Anyway, I guess this bothers me because it's just an attempt to bother me, nothing else. It's mean, it's pointless, it can't possibly be anything other than an attempt to cause me bother.

I think this might be too mild of harrassment for me to get any help from the cops or anybody else. Maybe the longevity of it, the fact that it's been going on for months, can help me out.

Fricking Holland. She talks about it so much, she should just move there.

Dialect

Man, my dialect is so boring.



















Your Linguistic Profile:


65% General American English
20% Yankee
10% Upper Midwestern
0% Dixie
0% Midwestern

Monday, September 04, 2006

Ink Envy

The other day I saw my cousin Katie for the first time in, literally, years.
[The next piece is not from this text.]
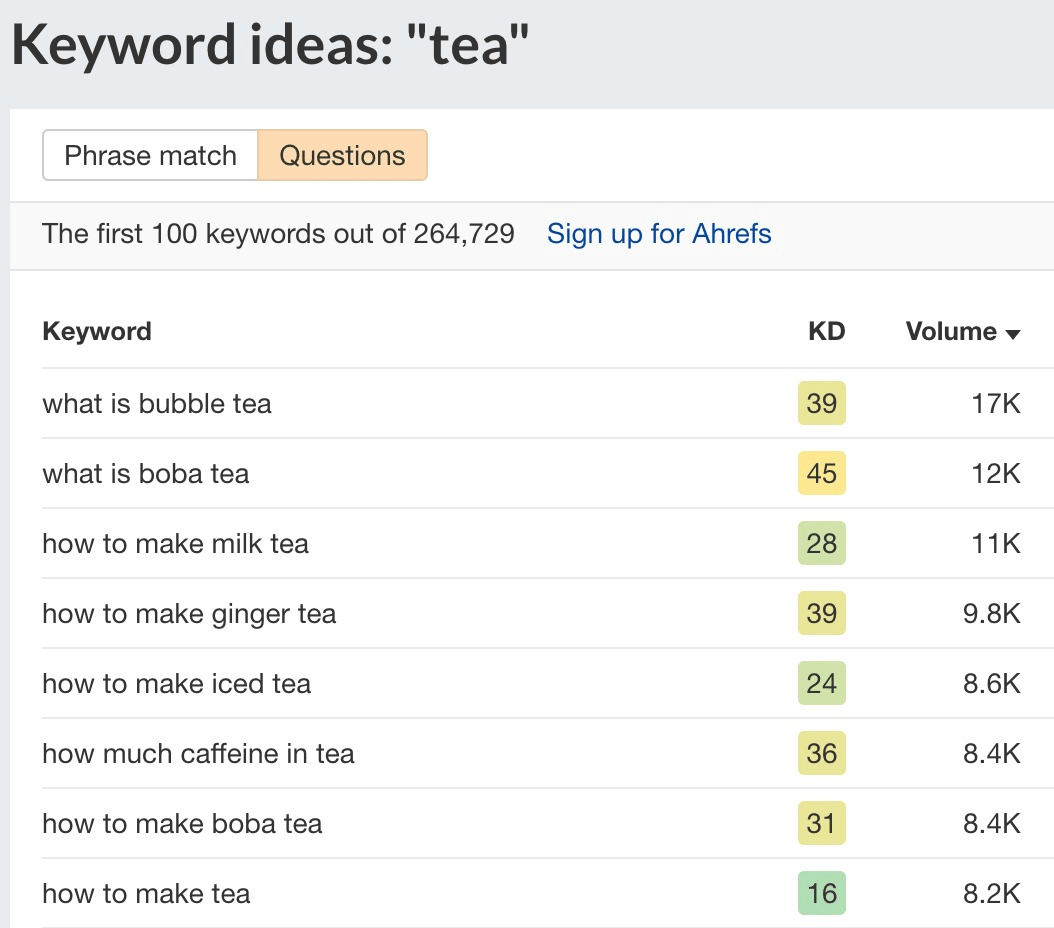Select the Questions tab

343,155
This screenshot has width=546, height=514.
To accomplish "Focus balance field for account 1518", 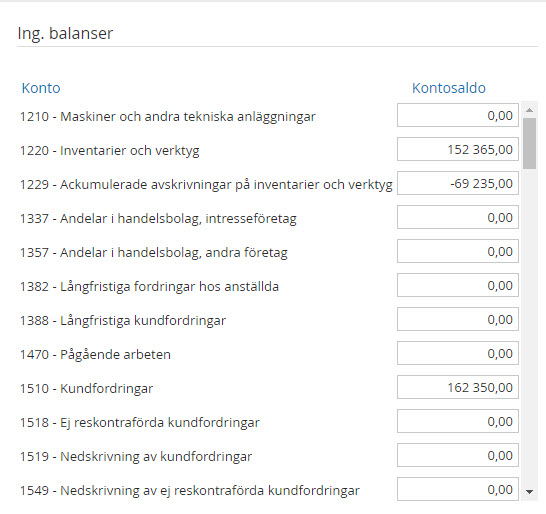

She and I seemed to alternate missing family functions, so it was neat to see her even though we aren't close.

One of the biggest changes in Katie was her tattoo. A purple flower and a butterfly on her ankle, and a fairy sitting on another purple flower on her thigh. Now, I suffer greatly from ink envy so I asked her how tough it was and she assured me that it wasn't unbearable. This did not help me put my desire out of my mind.

My most recent desire is to have a foot tattoo, which is perplexing to Mike. Mike rails against foot tattoos, saying how painful and impractical they are. And I know it's doubly impractical to me since I'm determined to wear the shoes I like despite how much they cut up and scar my feet. I imagine that the scars I have plus the scars I'll undoubtedly get in the future would make a tattoo on my foot wear quickly.

But damn, I want one. I'd love a stalk of gladiolus that started with its leaves around my ankle, then curved around so that the last bud on top ended right under my big toe. Admit it, it would be cool.

Someday they'll figure out how to do painless tattoos. And it will be a triumphant day for me.

Sunday, September 03, 2006

Hyperbole

Mike is the master of hyperbole. Today we woke up and he sat up and said groggily, "Rusty and Edison were curled up next to each other, and they were touching."

"Yeah," I said, "but probably not for long."

"For five hours," Mike replied, flopping back onto the pillows. "For forever, stretching across eternity."

"Right," I said, laughing. "And how do you know this."

"I have a mental picture," he said, turning over and mumbling into the sheets. "I can look at it whenever I want to think about them touching, and it keeps me warm."

I just laughed and started to get dressed for church. I love starting the day on a random note.